(Records from a data collection)

****************

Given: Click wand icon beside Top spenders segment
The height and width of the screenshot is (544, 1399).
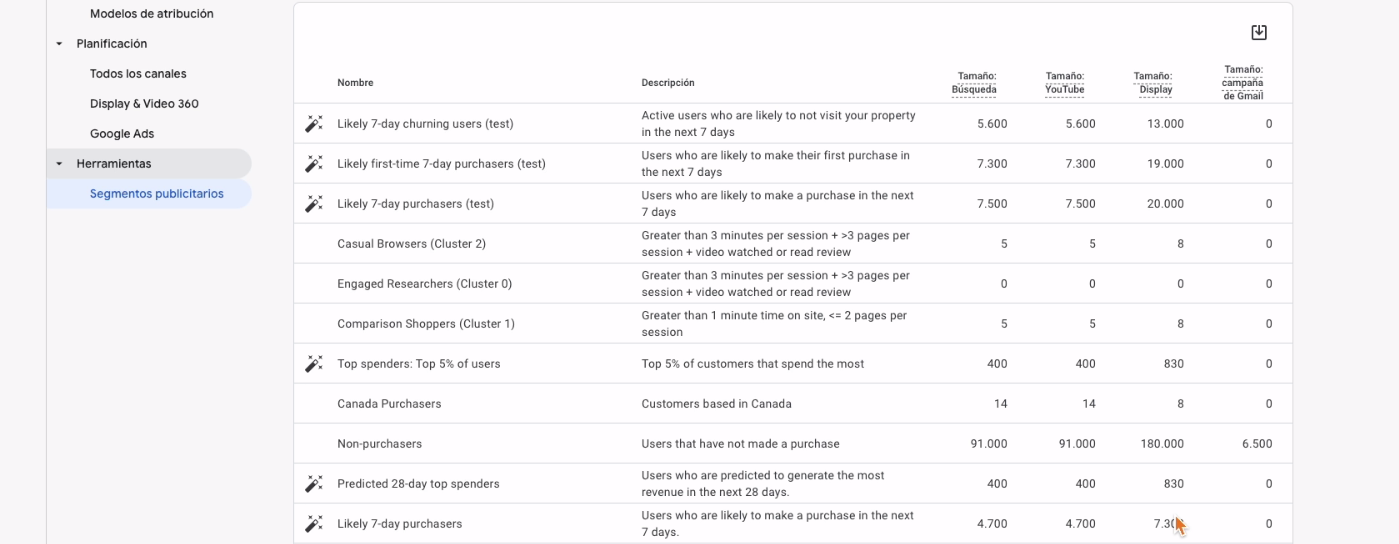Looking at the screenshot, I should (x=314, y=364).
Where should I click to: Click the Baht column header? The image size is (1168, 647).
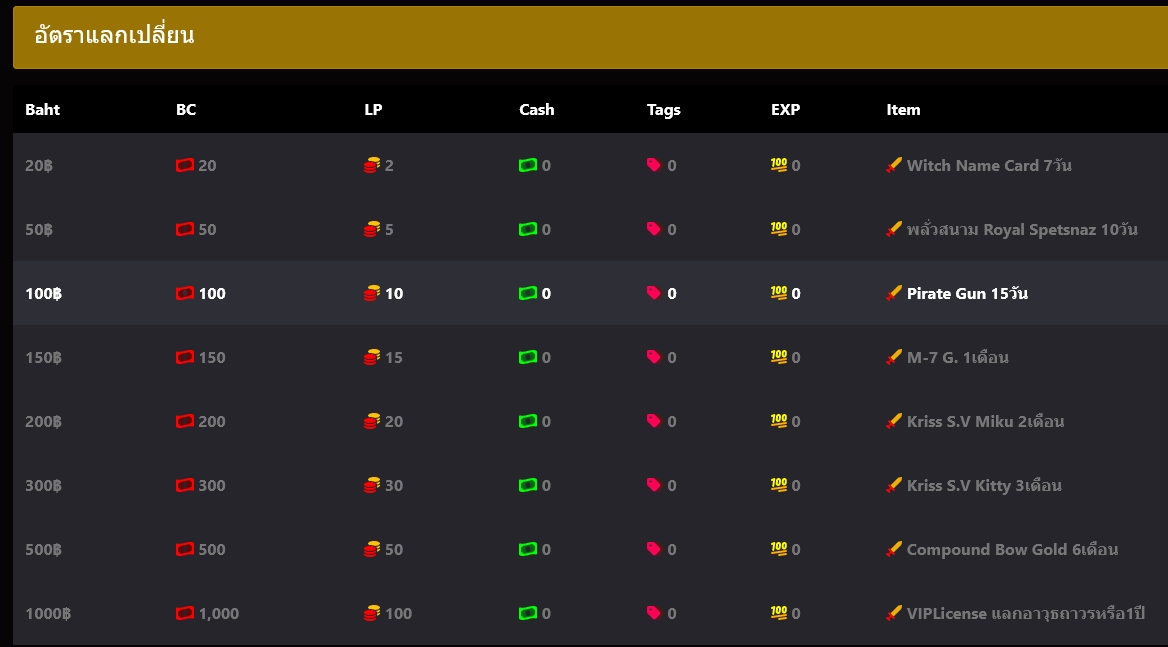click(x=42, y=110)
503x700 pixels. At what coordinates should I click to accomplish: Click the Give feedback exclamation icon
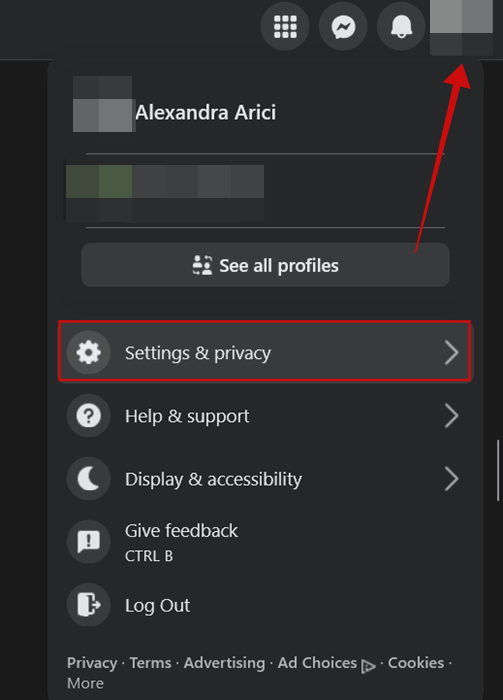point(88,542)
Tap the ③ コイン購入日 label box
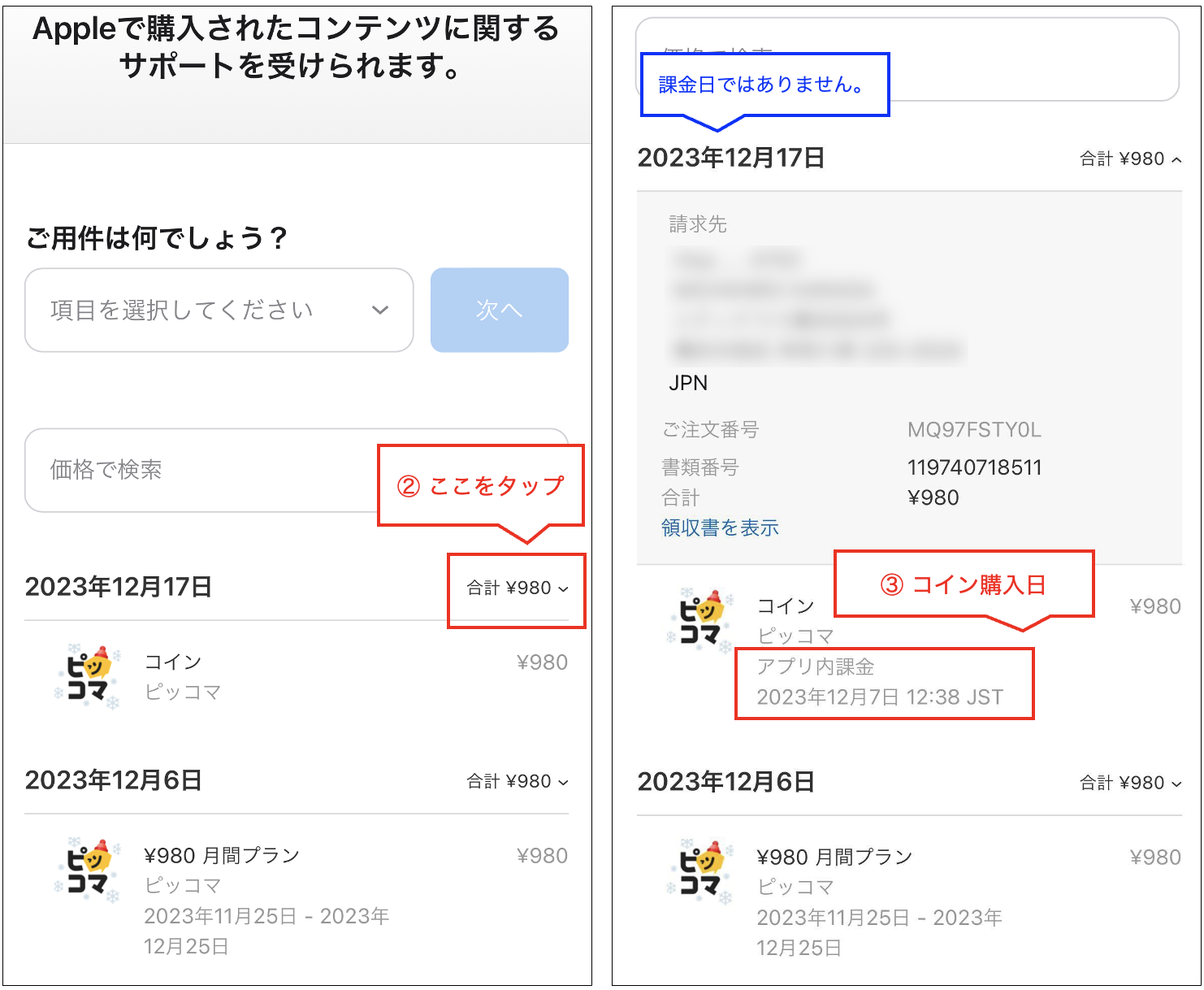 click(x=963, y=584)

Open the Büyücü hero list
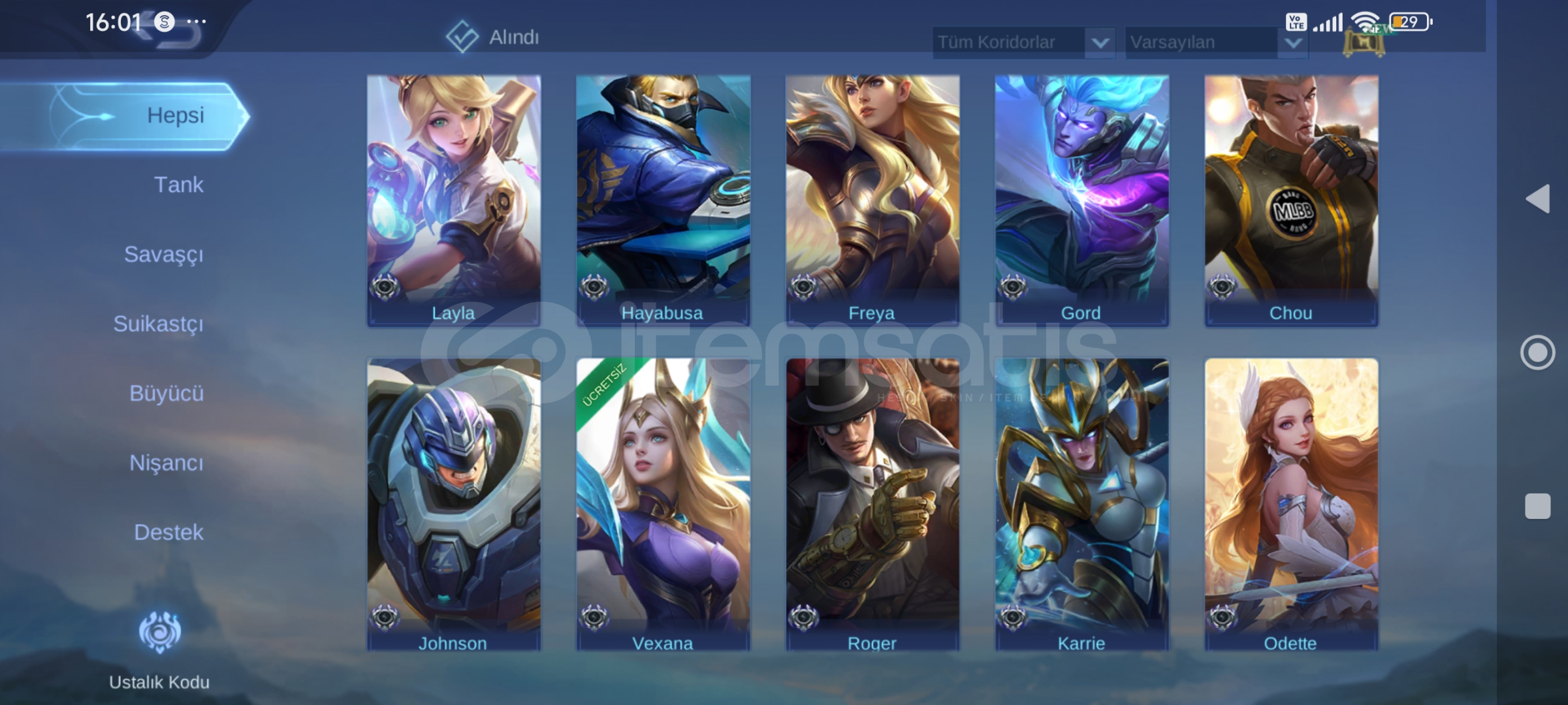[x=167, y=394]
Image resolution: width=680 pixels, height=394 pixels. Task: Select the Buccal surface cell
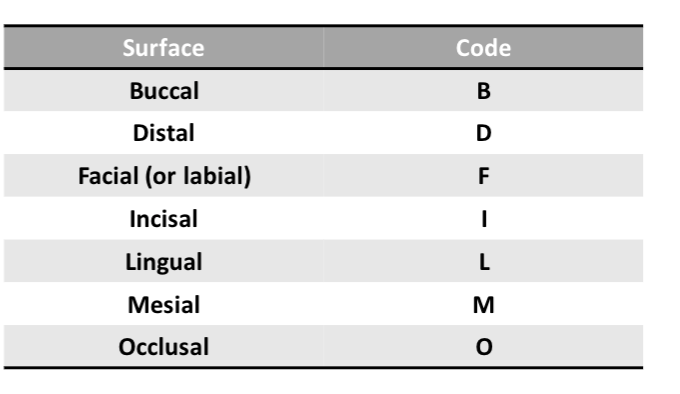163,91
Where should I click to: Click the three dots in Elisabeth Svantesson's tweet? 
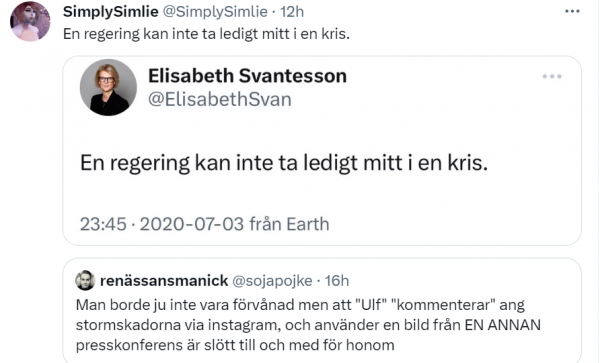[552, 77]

****************

HOW TO COMPLETE THIS TASK:
Repeat the records exactly but leave out the images.

SOLUTION TO THIS PROBLEM:
Given: Click wand icon beside Top spenders segment
The height and width of the screenshot is (544, 1399).
Looking at the screenshot, I should (x=314, y=364).
Where should I click to: Click the Baht column header? The image size is (1168, 647).
click(x=42, y=110)
503x700 pixels. At what coordinates should I click to accomplish: Click the Give feedback exclamation icon
point(88,542)
Tap the ③ コイン購入日 label box
 click(x=963, y=584)

Open the Büyücü hero list
[x=167, y=394]
Image resolution: width=680 pixels, height=394 pixels. Task: Select the Buccal surface cell
163,91
Where should I click to: Click the three dots in Elisabeth Svantesson's tweet? 
[552, 77]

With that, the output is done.